Every record must appear in the response exactly as given.

▶

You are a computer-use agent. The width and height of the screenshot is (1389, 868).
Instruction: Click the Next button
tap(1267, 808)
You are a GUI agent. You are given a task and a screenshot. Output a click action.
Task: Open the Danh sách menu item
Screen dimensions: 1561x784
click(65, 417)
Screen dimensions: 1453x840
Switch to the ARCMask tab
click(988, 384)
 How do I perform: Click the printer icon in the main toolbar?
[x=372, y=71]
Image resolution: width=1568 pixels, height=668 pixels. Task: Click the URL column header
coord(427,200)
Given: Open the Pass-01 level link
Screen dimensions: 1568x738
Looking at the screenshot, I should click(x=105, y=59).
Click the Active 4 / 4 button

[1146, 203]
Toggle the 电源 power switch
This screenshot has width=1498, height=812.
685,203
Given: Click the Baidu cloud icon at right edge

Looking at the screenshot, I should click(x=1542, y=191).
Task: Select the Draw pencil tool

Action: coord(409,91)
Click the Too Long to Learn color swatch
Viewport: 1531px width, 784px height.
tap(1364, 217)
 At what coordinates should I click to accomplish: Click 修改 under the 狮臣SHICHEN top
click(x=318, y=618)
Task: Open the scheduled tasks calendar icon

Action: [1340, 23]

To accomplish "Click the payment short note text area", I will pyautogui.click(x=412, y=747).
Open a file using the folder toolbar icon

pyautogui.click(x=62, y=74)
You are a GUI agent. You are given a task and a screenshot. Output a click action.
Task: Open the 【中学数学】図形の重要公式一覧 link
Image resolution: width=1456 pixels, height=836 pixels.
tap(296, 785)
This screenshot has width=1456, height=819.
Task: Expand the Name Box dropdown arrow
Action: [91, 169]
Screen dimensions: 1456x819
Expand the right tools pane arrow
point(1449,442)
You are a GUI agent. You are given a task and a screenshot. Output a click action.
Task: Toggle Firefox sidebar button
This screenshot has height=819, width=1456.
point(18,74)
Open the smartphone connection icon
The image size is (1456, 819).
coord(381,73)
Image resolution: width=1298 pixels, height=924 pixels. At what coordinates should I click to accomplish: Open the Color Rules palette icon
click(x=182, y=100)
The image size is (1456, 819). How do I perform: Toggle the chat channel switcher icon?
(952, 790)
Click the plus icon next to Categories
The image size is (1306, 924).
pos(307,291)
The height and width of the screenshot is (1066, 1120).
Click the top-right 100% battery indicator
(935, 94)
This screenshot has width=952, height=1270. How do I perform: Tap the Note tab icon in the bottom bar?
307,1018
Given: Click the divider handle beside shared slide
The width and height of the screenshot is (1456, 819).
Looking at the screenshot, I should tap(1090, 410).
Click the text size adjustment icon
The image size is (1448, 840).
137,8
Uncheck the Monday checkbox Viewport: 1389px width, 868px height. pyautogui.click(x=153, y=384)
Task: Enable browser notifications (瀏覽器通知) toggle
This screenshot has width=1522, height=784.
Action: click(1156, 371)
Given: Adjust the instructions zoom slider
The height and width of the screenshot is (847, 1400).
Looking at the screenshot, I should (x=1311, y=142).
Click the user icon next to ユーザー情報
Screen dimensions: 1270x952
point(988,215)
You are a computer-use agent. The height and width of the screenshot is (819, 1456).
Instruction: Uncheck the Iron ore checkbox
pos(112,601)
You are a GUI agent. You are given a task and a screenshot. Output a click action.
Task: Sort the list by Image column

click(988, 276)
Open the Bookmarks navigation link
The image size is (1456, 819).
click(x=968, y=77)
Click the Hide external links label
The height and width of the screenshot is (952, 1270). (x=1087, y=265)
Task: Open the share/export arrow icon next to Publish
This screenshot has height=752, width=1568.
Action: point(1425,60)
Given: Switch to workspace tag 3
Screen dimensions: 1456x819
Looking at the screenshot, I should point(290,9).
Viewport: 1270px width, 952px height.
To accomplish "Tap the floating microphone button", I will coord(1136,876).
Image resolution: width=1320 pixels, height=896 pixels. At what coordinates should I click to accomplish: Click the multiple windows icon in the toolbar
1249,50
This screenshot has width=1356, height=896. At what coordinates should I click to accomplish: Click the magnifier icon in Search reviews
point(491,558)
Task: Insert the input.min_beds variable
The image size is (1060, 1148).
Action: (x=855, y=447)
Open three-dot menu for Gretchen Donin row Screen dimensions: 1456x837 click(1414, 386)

◀

**Response to the exercise:**
You are a computer-use agent. The width and height of the screenshot is (1389, 868).
Instruction: Click the Next button
tap(1267, 808)
You are a GUI agent. You are given a task and a screenshot. Output a click action.
Task: Open the Danh sách menu item
Screen dimensions: 1561x784
click(65, 417)
Screen dimensions: 1453x840
Switch to the ARCMask tab
click(988, 384)
 How do I perform: Click the printer icon in the main toolbar?
[x=372, y=71]
Image resolution: width=1568 pixels, height=668 pixels. Task: Click the URL column header
coord(427,200)
Given: Open the Pass-01 level link
Screen dimensions: 1568x738
Looking at the screenshot, I should click(x=105, y=59).
Click the Active 4 / 4 button

[1146, 203]
Toggle the 电源 power switch
This screenshot has width=1498, height=812.
685,203
Given: Click the Baidu cloud icon at right edge

Looking at the screenshot, I should click(x=1542, y=191).
Task: Select the Draw pencil tool

Action: coord(409,91)
Click the Too Long to Learn color swatch
Viewport: 1531px width, 784px height.
tap(1364, 217)
 At what coordinates should I click to accomplish: Click 修改 under the 狮臣SHICHEN top
click(x=318, y=618)
Task: Open the scheduled tasks calendar icon

Action: [1340, 23]

To accomplish "Click the payment short note text area", I will pyautogui.click(x=412, y=747).
Open a file using the folder toolbar icon

pyautogui.click(x=62, y=74)
You are a GUI agent. You are given a task and a screenshot. Output a click action.
Task: Open the 【中学数学】図形の重要公式一覧 link
Image resolution: width=1456 pixels, height=836 pixels.
tap(296, 785)
This screenshot has width=1456, height=819.
Task: Expand the Name Box dropdown arrow
Action: [91, 169]
Screen dimensions: 1456x819
Expand the right tools pane arrow
point(1449,442)
You are a GUI agent. You are given a task and a screenshot. Output a click action.
Task: Toggle Firefox sidebar button
This screenshot has height=819, width=1456.
point(18,74)
Open the smartphone connection icon
The image size is (1456, 819).
coord(381,73)
Image resolution: width=1298 pixels, height=924 pixels. At what coordinates should I click to accomplish: Open the Color Rules palette icon
click(x=182, y=100)
The image size is (1456, 819). How do I perform: Toggle the chat channel switcher icon?
(952, 790)
Click the plus icon next to Categories
The image size is (1306, 924).
pos(307,291)
The height and width of the screenshot is (1066, 1120).
Click the top-right 100% battery indicator
(935, 94)
This screenshot has width=952, height=1270. How do I perform: Tap the Note tab icon in the bottom bar?
307,1018
Given: Click the divider handle beside shared slide
The width and height of the screenshot is (1456, 819).
Looking at the screenshot, I should tap(1090, 410).
Click the text size adjustment icon
The image size is (1448, 840).
137,8
Uncheck the Monday checkbox Viewport: 1389px width, 868px height. pyautogui.click(x=153, y=384)
Task: Enable browser notifications (瀏覽器通知) toggle
This screenshot has width=1522, height=784.
Action: click(1156, 371)
Given: Adjust the instructions zoom slider
The height and width of the screenshot is (847, 1400).
Looking at the screenshot, I should (x=1311, y=142).
Click the user icon next to ユーザー情報
Screen dimensions: 1270x952
point(988,215)
You are a computer-use agent. The height and width of the screenshot is (819, 1456).
Instruction: Uncheck the Iron ore checkbox
pos(112,601)
You are a GUI agent. You are given a task and a screenshot. Output a click action.
Task: Sort the list by Image column

click(988, 276)
Open the Bookmarks navigation link
The image size is (1456, 819).
click(x=968, y=77)
Click the Hide external links label
The height and width of the screenshot is (952, 1270). (x=1087, y=265)
Task: Open the share/export arrow icon next to Publish
This screenshot has height=752, width=1568.
Action: point(1425,60)
Given: Switch to workspace tag 3
Screen dimensions: 1456x819
Looking at the screenshot, I should point(290,9).
Viewport: 1270px width, 952px height.
To accomplish "Tap the floating microphone button", I will coord(1136,876).
Image resolution: width=1320 pixels, height=896 pixels. At what coordinates should I click to accomplish: Click the multiple windows icon in the toolbar
1249,50
This screenshot has width=1356, height=896. At what coordinates should I click to accomplish: Click the magnifier icon in Search reviews
point(491,558)
Task: Insert the input.min_beds variable
The image size is (1060, 1148).
Action: (x=855, y=447)
Open three-dot menu for Gretchen Donin row Screen dimensions: 1456x837 click(1414, 386)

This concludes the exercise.